Кот в сапогах - Патрик Рамбо
Шрифт:
Интервал:
Закладка:
— Надо ему помешать! Не позволим вредить нам и дальше!
— Если поставить его судьбу на голосование, он погиб, — заявил рослый депутат, остриженный «в кружок» на манер древних греков.
— Но на заседании будет председательствовать Колло д’Эрбуа!
— И что с того? — пожал плечами другой.
— У тебя с памятью нелады?
— Это почему же?
— Помнишь, сколько лионцев он истребил?
— Смерти тирана он желает не меньше нашего.
— Полно! Он еще хуже, чем тот.
— Мы и с ним разделаемся. Позже.
— Бесстрашный оптимизм!
— Как бы то ни было, власти у него куда меньше, чем у Робеспьера. Вчера вечером в Якобинском клубе его даже освистали.
— Гражданин Делормель, откуда ты это взял?
— Я там был.
Как большинство присутствующих, Делормель пекся в первую очередь о себе.
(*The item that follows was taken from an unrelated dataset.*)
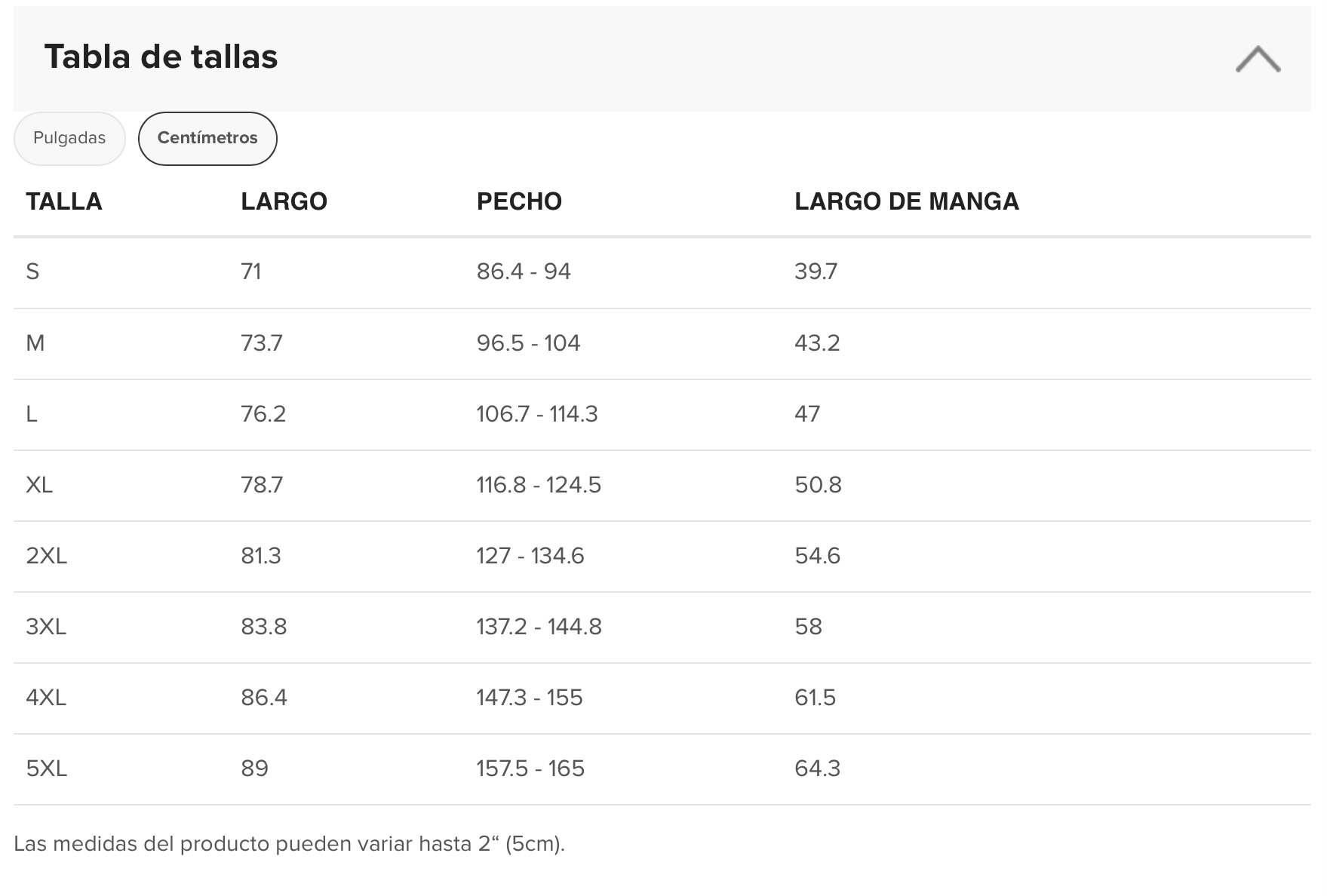Click the LARGO DE MANGA column header

(x=906, y=201)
Приземистый, затянутый в голубой редингот с трехцветным поясом, он носил на своей серой фетровой шляпе громадную кокарду, демонстрируя тем самым пылкую приверженность к Республике. Депутат от Кальвадоса, он видел, как нормандские буржуа нахлобучивали фригийский колпак, чуть только политические комиссары из Парижа сунутся к ним с инспекцией: подобно им, склонный к умеренности и соглашательству, Делормель якшался с самыми опасными поборниками крайних мер, ибо очень дорожил своей головой, которую к тому же предусмотрительно втягивал в плечи.
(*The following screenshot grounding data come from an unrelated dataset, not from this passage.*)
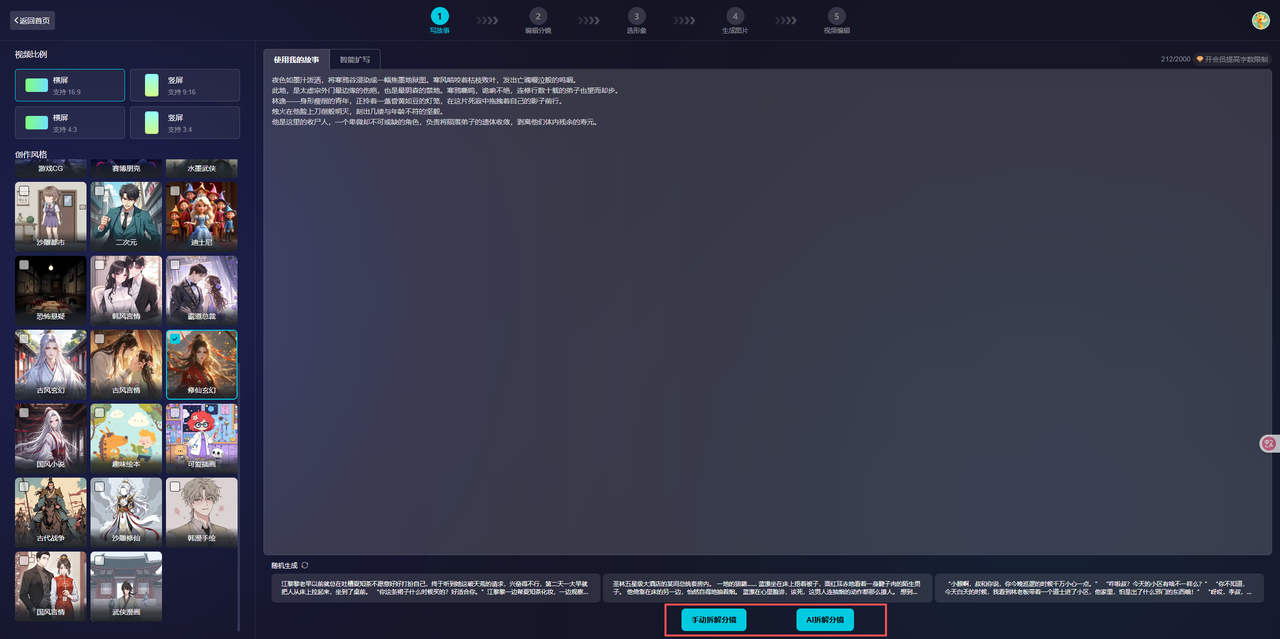
Task: Choose the 4:3 横屏 video ratio
Action: click(70, 122)
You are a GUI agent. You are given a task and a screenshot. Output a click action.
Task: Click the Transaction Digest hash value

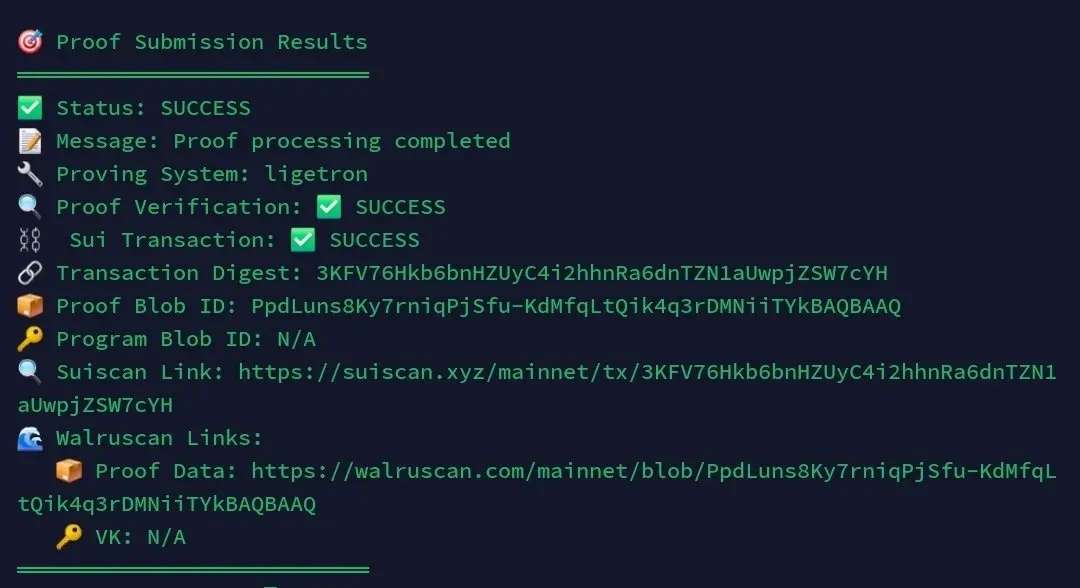tap(602, 273)
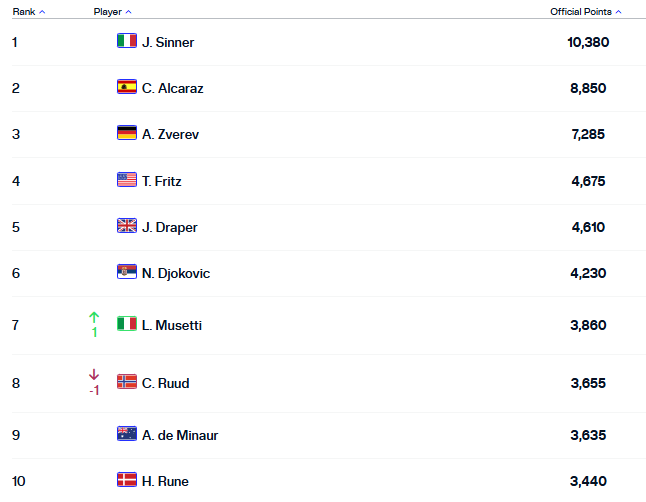Open N. Djokovic's player profile
Screen dimensions: 646x502
[x=176, y=273]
— Смотрите, — сказал он, — представление начинается…
Появился Тальен, человек с повадками хищного зверька вроде куницы; толпа депутатов-заговорщиков расступилась перед ним. Волосы его были всклокочены, бакенбарды топорщились, полностью скрывая щеки, длинный с прямоугольным кончиком нос торчал, глаза беспокойно бегали. Делормель заметил, что из кармана у него виднеется рукоять кинжала. Запоздавшие, не сбиваясь в кучу, по естественному побуждению проследовали за Тальеном в залу заседаний — прошли под аркой, отодвигая в сторону зеленый занавес. Некогда здесь была зала Королевской оперы, для нужд Конвента ее перестроили, сделав амфитеатром. Ряды скамей поднимались уступами до переполненных публикой галерей, что упирались в левую стену, где когда-то стояли кулисы. Желтоватые под мрамор стены украшали овальные портреты Платона, Солона, Брута и спартанского законодателя Ликурга, писанные дешевыми красками на воде. Эта узкая, длинная зала, наполненная нестихающим шумом голосов, в высоту достигала двадцати метров.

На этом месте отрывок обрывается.